It's theoretically possible that the failing call to strndup() has some other reason for returning NULL? Maybe it got dodgy arguments (a negative length maybe?) and I'm curious what its inputs were when it returned NULL. It's also possible that the heap was corrupted at some point before then and the malloc failed chasing pointers, except A) glibc dies with an assert() when that happens (rather than allocation functions randomly returning NULL), B) you ran it under valgrind which should catch any out of bounds write even to elsewhere in the heap if it's not cleanly within an allocation boundary.

When scripts/make.sh calls mkflags it snapshots its input with tee, producing generated/flags.raw for later analysis, because flag processing is tricksy and occasionally non-obvious and has gone wrong a few times over the years (albeit when adding new commands, not when building a release version on someone else's system). But I never bothered doing that with config2help.c because in the 9 years since I replaced the python build script with a C implementation it's literally never come up.

Still, if you wanted to add a call to tee into the pipeline on scripts/make.sh line 266 and send me the input going to config2help, I can try to reproduce your issue here?

landley commented 9 months ago

Ah, after going and reading the gentoo bug and then coming back and rereading this one, it's not strndup() returning NULL, it's strndup() being CALLED on a null. My bad, I misread, and that's different. Hmmm...

The strndup(usage) is gated by if (catch->help && (that = keyword("usage:", catch->help->data))) and although keyword("usage:") can return NULL we don't enter the block when it does. The pointer "throw" is initialized to 0 and re-initialized that way each outer loop, and inside the block if (!throw) usage = that; precedes the strndup(). The only way we get a nonsense usage value is by looping back around with throw already set, which should never happen but apparently is?

(This is vestigial code, it's for collating the help text from sub-options like busybox has a zillion of, which toybox started eliminating years ago and has almost none of left, ala commits 16c0ba51db1c and 1aaef2d2b728 and so on. This part of the code glued together multiple usage: lines to produce one usage: line listing all the command line options of both. 2/3 of what this does is obsolete now and I plan to remove it at some point, that's part of the reason it hasn't gotten a lot of attention in forever...)

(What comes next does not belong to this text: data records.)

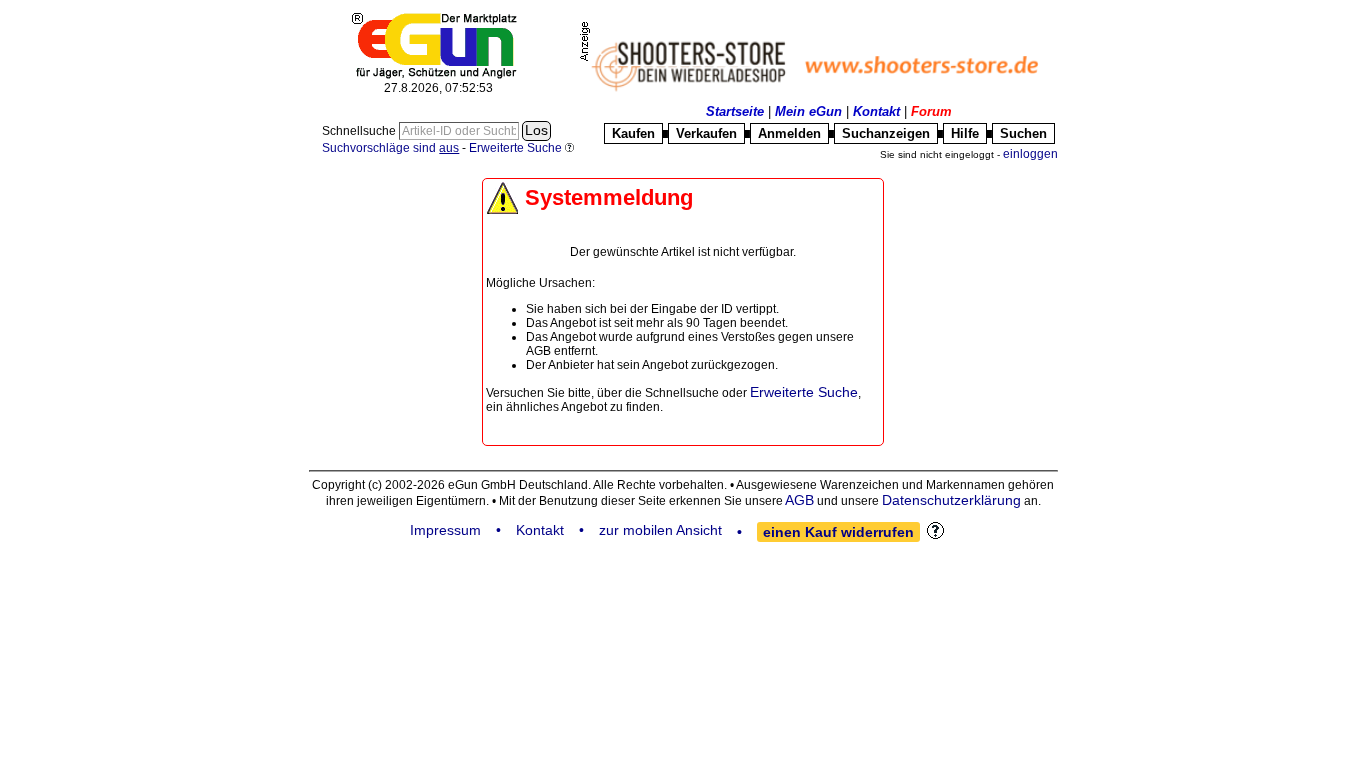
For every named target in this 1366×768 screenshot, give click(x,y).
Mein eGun (808, 111)
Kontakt (876, 111)
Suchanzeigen (886, 133)
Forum (931, 111)
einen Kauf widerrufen (838, 532)
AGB (799, 500)
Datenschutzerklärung (951, 500)
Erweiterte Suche (804, 392)
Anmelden (789, 133)
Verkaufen (706, 133)
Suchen (1023, 133)
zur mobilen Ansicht (660, 530)
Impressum (445, 530)
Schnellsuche (360, 131)
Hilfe (965, 133)
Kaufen (633, 133)
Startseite (735, 111)
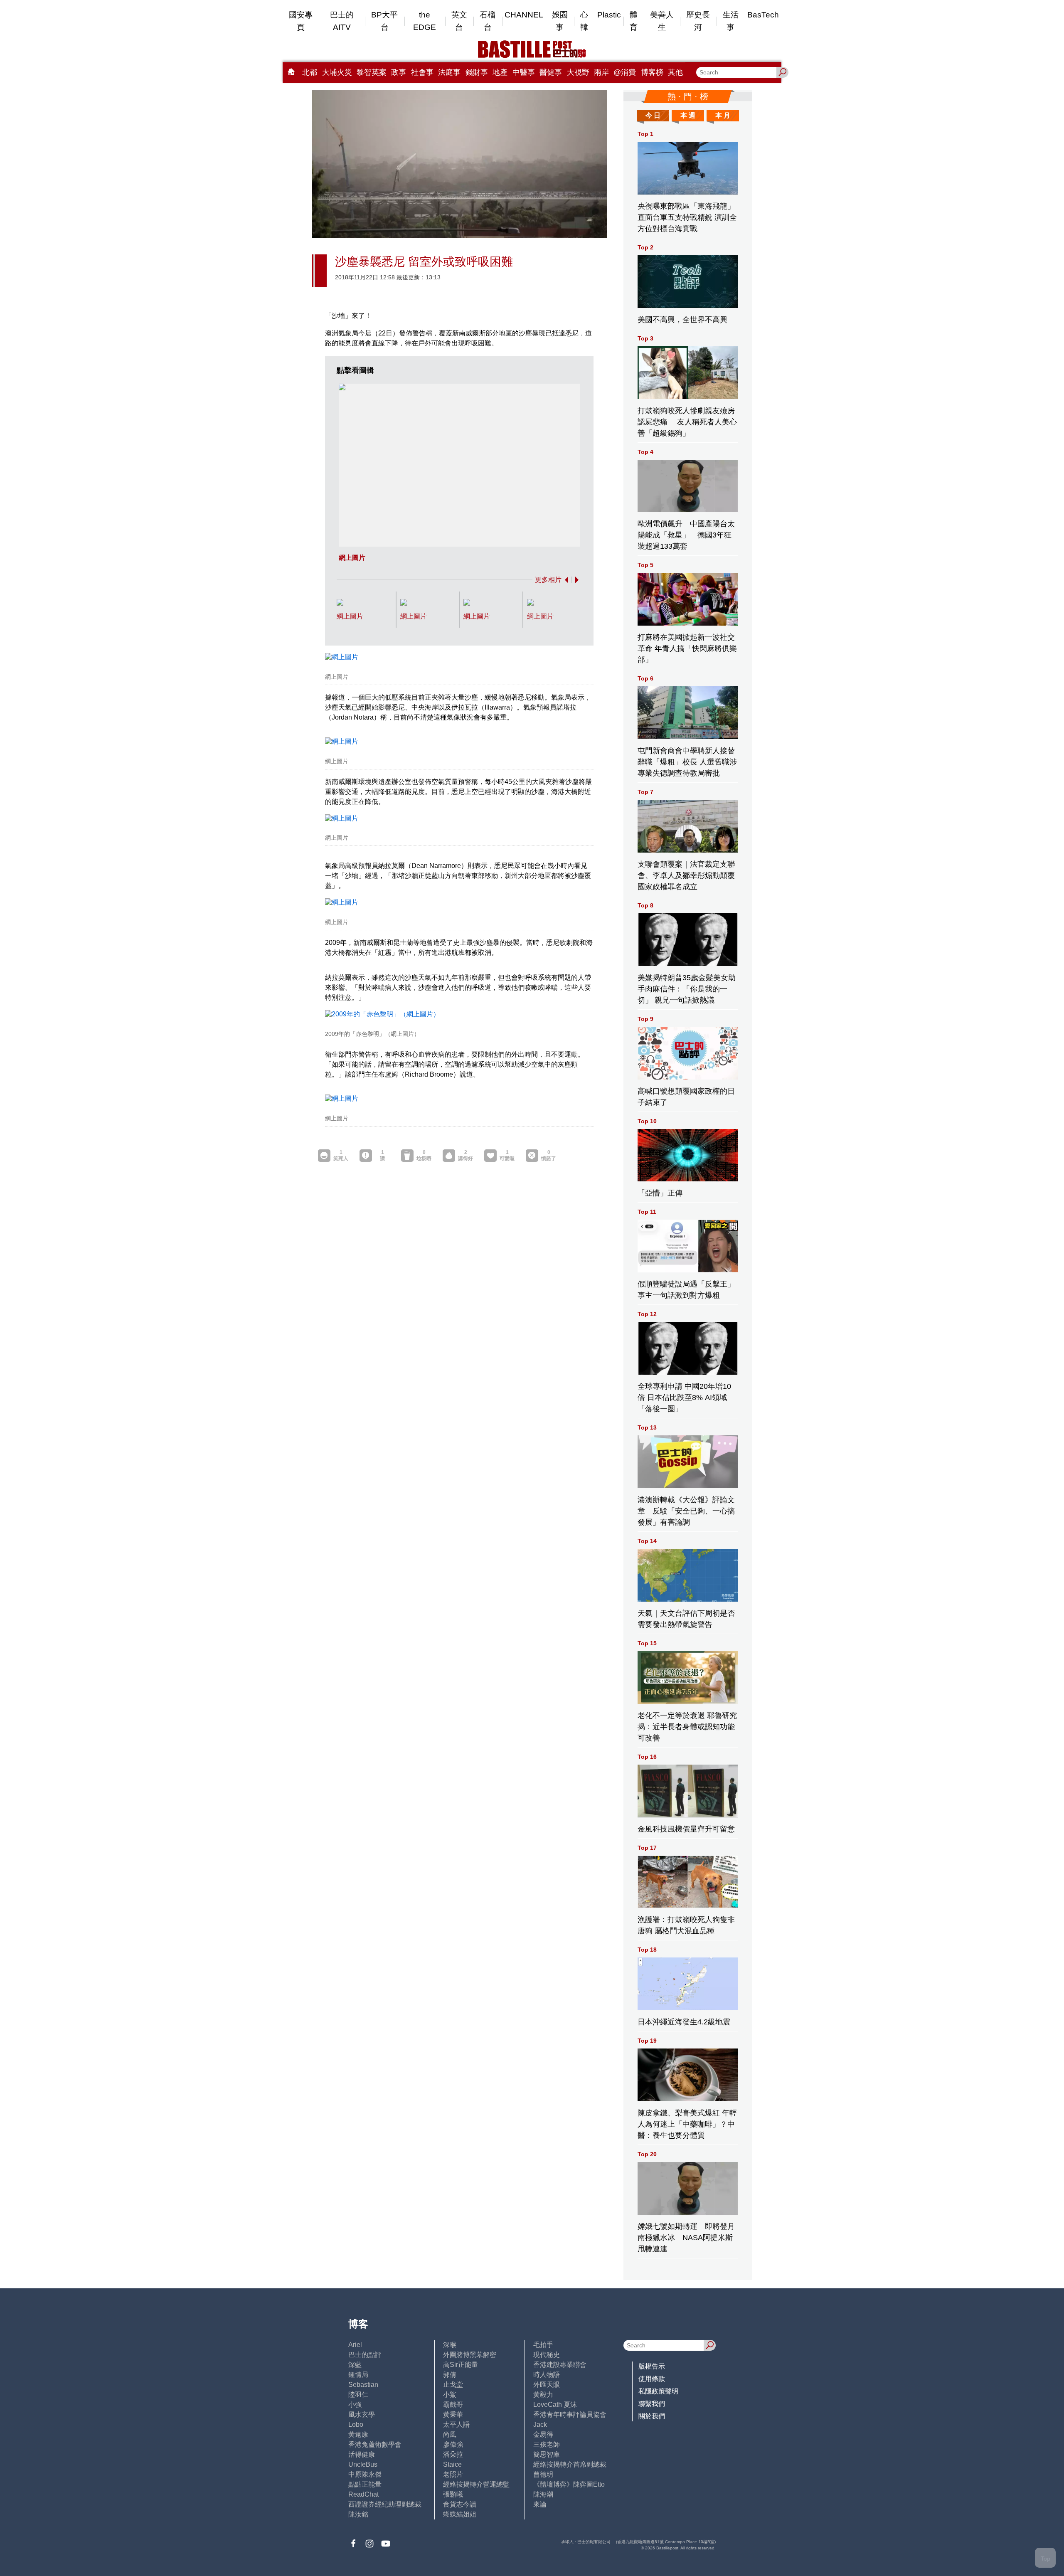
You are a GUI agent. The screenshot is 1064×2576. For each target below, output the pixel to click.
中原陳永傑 (365, 2474)
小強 (355, 2404)
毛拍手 (543, 2344)
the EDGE (424, 21)
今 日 (652, 115)
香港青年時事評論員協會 (569, 2414)
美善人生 (662, 21)
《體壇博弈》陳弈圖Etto (569, 2484)
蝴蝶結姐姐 (459, 2514)
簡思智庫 (546, 2454)
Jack (540, 2424)
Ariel (355, 2344)
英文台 (459, 21)
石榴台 (487, 21)
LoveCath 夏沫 (555, 2404)
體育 (634, 21)
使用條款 (651, 2378)
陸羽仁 (358, 2394)
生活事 (731, 21)
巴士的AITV (342, 21)
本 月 (722, 115)
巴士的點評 (365, 2354)
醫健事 (550, 72)
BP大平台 (384, 21)
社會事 (422, 72)
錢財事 (477, 72)
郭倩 (449, 2374)
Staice (452, 2464)
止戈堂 (453, 2384)
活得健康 (361, 2454)
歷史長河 (698, 21)
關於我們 (651, 2416)
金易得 (543, 2434)
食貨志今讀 (459, 2504)
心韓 (584, 21)
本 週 (687, 115)
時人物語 (546, 2374)
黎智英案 (372, 72)
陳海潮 (543, 2494)
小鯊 (449, 2394)
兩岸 (601, 72)
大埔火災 (337, 72)
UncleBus (362, 2464)
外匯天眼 (546, 2384)
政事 (398, 72)
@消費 (624, 72)
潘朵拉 (453, 2454)
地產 (500, 72)
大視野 (578, 72)
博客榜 (652, 72)
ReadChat (363, 2494)
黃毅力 (543, 2394)
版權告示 (651, 2366)
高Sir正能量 (460, 2364)
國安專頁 (301, 21)
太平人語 (456, 2424)
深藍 (355, 2364)
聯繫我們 (651, 2403)
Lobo (355, 2424)
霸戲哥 (453, 2404)
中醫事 (523, 72)
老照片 (453, 2474)
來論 (540, 2504)
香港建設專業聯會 (559, 2364)
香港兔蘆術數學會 (374, 2444)
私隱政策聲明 (658, 2391)
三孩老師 (546, 2444)
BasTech (763, 14)
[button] (565, 580)
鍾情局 (358, 2374)
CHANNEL (524, 14)
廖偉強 (453, 2444)
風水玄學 (361, 2414)
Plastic (609, 14)
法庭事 (449, 72)
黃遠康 (358, 2434)
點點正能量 (365, 2484)
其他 (675, 72)
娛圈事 (560, 21)
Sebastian (363, 2384)
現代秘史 (546, 2354)
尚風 (449, 2434)
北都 (309, 72)
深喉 (449, 2344)
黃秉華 (453, 2414)
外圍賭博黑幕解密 (469, 2354)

Hmmm... I think for what you're seeing to trigger, you'd have to have a command with no usage: line with a sub-option that DID have a usage: line, and then it would try to glue the additional usage line to nothing. Which should never happen because it's broken input (the help text in the config entries is wrong), but the code should produce a way more graceful error message if so?

Your build is still going to break but it should do it with an "impossible input" error message saying which command it was processing at the time so you can track down what help text change made it go weird.

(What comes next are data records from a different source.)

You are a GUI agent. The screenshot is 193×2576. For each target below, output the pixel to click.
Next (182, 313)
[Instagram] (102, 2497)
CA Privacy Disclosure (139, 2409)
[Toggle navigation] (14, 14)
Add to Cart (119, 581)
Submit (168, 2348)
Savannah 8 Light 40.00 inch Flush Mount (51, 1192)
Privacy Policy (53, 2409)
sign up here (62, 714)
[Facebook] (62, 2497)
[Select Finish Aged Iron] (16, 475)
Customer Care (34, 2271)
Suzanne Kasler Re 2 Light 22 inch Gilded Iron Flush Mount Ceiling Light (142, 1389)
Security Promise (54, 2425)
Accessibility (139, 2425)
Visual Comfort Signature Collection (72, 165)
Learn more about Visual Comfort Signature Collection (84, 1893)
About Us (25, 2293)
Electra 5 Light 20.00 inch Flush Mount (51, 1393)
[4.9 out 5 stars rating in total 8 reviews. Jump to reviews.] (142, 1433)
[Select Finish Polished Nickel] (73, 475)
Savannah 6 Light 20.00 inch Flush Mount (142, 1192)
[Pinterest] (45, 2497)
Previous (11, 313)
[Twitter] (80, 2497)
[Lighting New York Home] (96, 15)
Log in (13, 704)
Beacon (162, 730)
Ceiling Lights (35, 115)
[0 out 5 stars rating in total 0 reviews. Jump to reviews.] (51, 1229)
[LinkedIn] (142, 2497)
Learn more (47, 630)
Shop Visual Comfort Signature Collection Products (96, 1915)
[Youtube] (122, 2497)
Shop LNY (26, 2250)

(It's also theoretically possible that your .config could trigger a previously untested combo, providing impossible inputs that way, but that's still a bug in the input if so. The config dependencies shouldn't allow that...)

thesamesam commented 9 months ago

Interestingly, 0.8.9 now breaks for me too when I try it again, which is consistent with what you're saying ofc. I guess newer glibc triggers it.

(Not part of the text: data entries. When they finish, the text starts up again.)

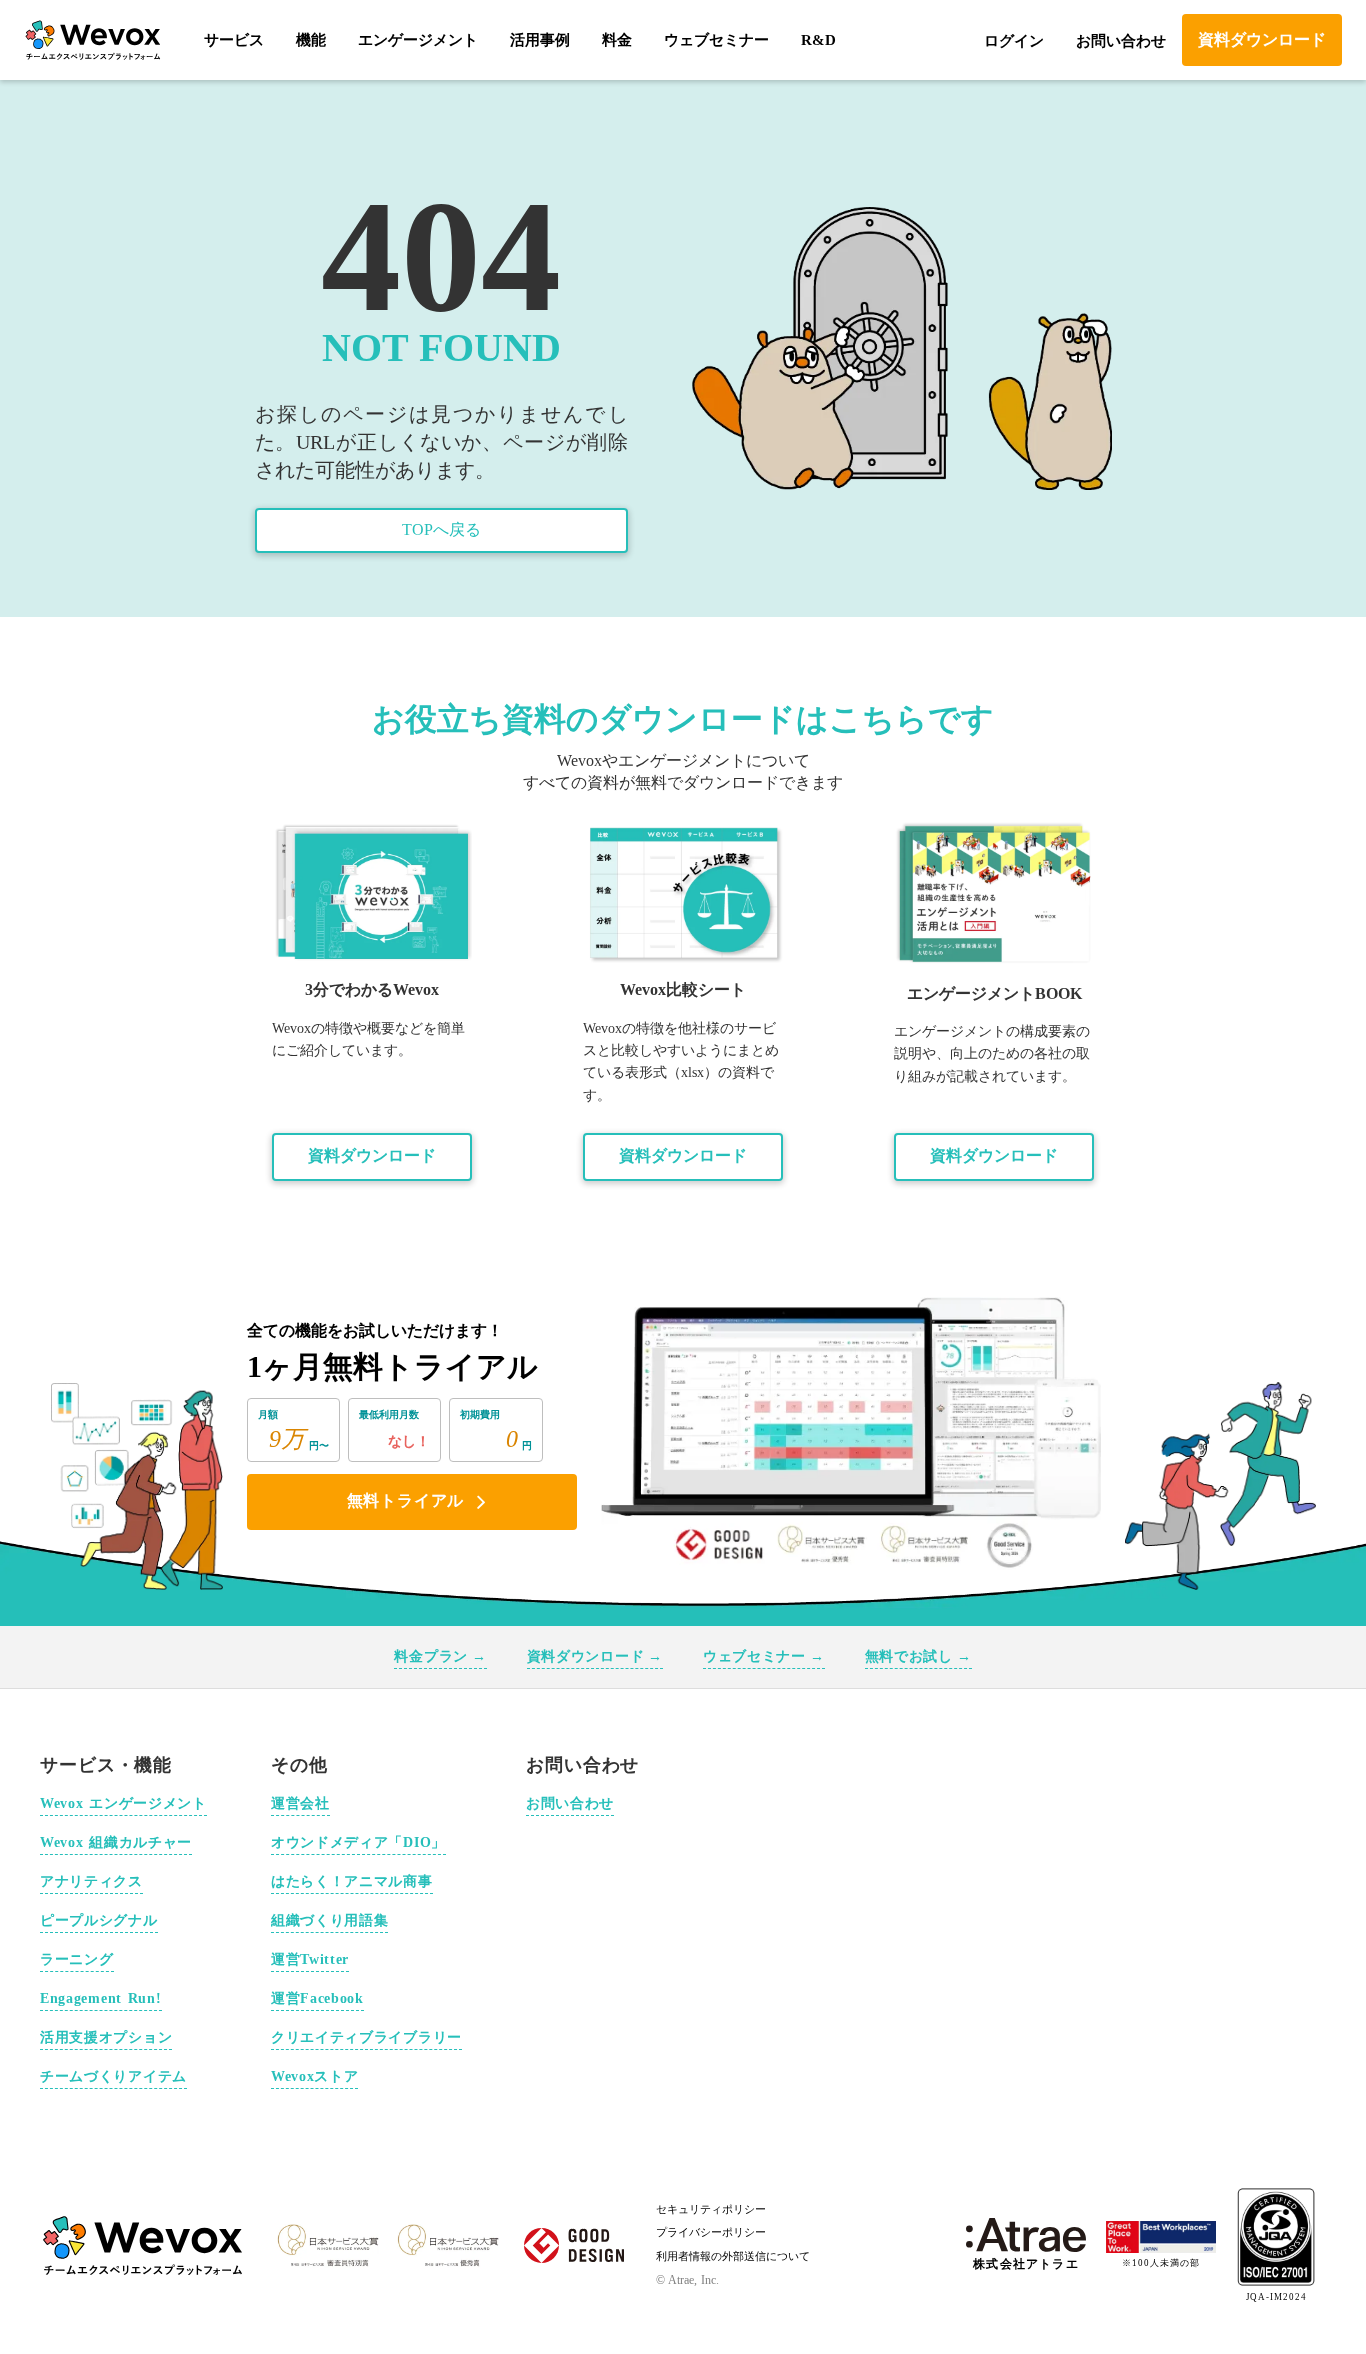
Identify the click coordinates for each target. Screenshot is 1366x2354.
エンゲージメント (418, 40)
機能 (311, 40)
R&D (818, 40)
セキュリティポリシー (711, 2209)
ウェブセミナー (716, 40)
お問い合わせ (1121, 41)
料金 (617, 40)
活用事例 (540, 40)
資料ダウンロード (372, 1155)
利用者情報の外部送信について (733, 2256)
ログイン (1014, 41)
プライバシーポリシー (711, 2232)
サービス (234, 40)
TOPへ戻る (441, 529)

landley commented 9 months ago

Could be new libc, new compiler, a change in the runtime environment... I still want to fix it. It's just awkward without having locally reproduced it.

Rather than try to fix the old help text collating tool nobody's looked at in years, I've shuffled the TODO list around a bit and am looking at removing the remaining command subfeatures that need collating, or at least eliminating the separate help text so this tool doesn't need to stitch them together anymore. That said, there are several of them: MKNOD_Z, ID_Z, MKDIR_Z, and MKFIFO_Z add the -Z options for selinux, and SORT_FLOAT adds the -g option. Possibly there's some OTHER kind of signaling I can do here? (There's also some other stuff like PASSWD_SAD and WGET_LIBTLS that don't really NEED to add help text, it adds an automatic capability that doesn't really need to be separately documented. The first is the terrible password checking heuristic and the second is https as well as http support.)

Gimme a couple days to try to clear a couple other pending todo items and think about this one a bit. Poke me monday if I haven't fixed this by then?

thesamesam commented 8 months ago

ping as requested (although I'm in no hurry, honest)